Next up is electronic fuel injection, meaning electronic engine management. Good systems are already available and gaining market share by the day. After decades of driving EFI cars people understand EFI’s advantages and are ready for the fuel savings. Yes, once the early adopters are on board, we might still see some “mass” market resistance and resulting hardware changes as single-point failure fuel systems are inherently less tolerant of sloppy installation than dual ignitions, but clearly EFI is the future.
With electronic engine management must also come a no-excuses robustness in electrical systems. Electrically powered, electronically controlled fuel and ignition systems are wholly dependent on the free flow of electrons, so only the best in electrical system design and execution will do. This seems an open area in engine accessories for the entrepreneur to address with kit-like dual alternator, harness and battery offerings.
As for the core engines, expect to see the growing marginalization of anything not a four-cylinder Lycoming. Otherwise fine engines such as Continental’s IO-360 six-cylinder have already bowed to the lower initial cost, lower rebuild cost and reduced weight of the stone-simple Lycoming. Even the Continental factory builds their own version of the Lyc, which is like Ford cloning Chevy engines, and this trend will continue until builders diversify from the RV family. Not likely.

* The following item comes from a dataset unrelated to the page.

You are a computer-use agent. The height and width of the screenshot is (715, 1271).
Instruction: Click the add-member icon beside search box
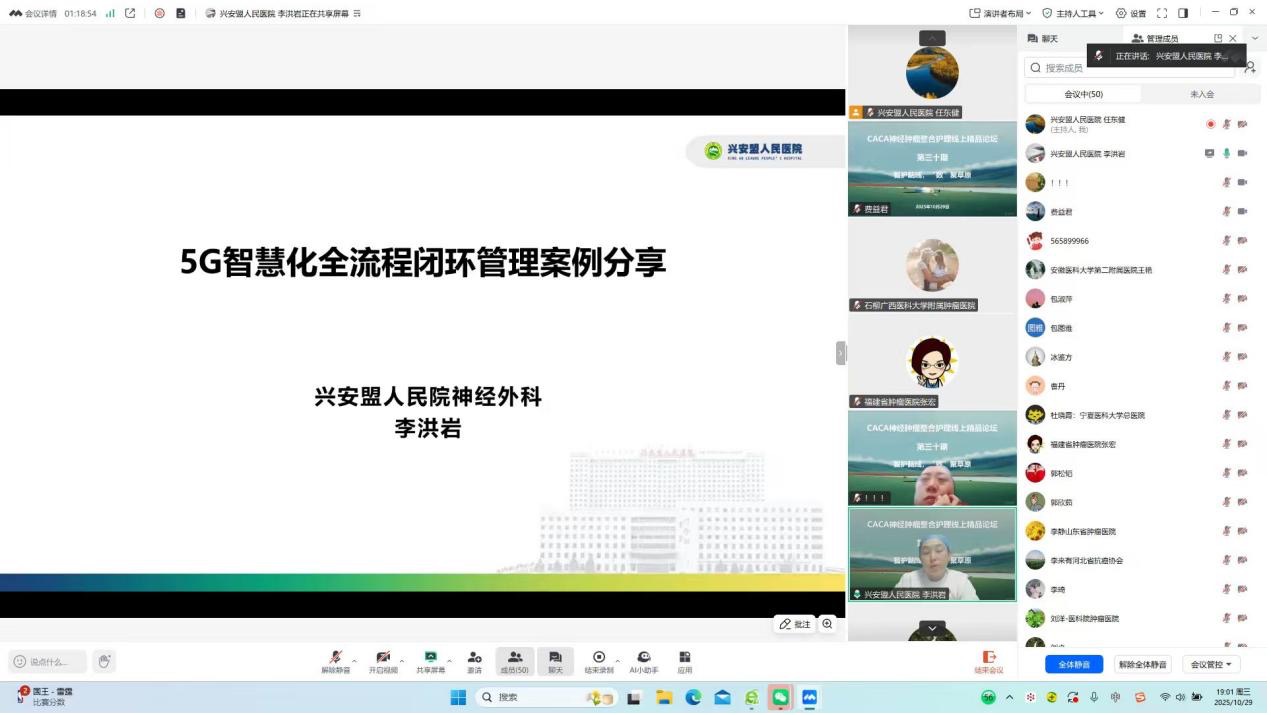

Of course, there are always niche markets within niche markets, and some of these might blossom. The late-model Chevy V-8 has proven itself durable, powerful and financially viable for aviation duty, and it could yet have its moment in the high-power market for those wanting to explore liquid cooling and narrow cowlings. Small, modern auto engines are also good aviation candidates in the lesser-power ranks. In fact, as auto engines have essentially reached perfection for cars, perhaps a greater number could be used in light-duty aircraft. But that’s a very complex subject for another day.
Finally, however improbable, what if small plane propulsion is taken over by someone outside the U.S.? China is the only viable entity, and a host of thunderclouds stand between red, white and blue Lycomings and a $19,000 crate from overseas. Still, American V-8 hot rodders went to Chinese rods and cranks 25 years ago; Continental is already Chinese owned and building Lycoming clones. Again, our market is too small to matter, but if the Chinese get serious about engines for their domestic needs, it wouldn’t be anything to ship engines here.
Photos: Tom Wilson.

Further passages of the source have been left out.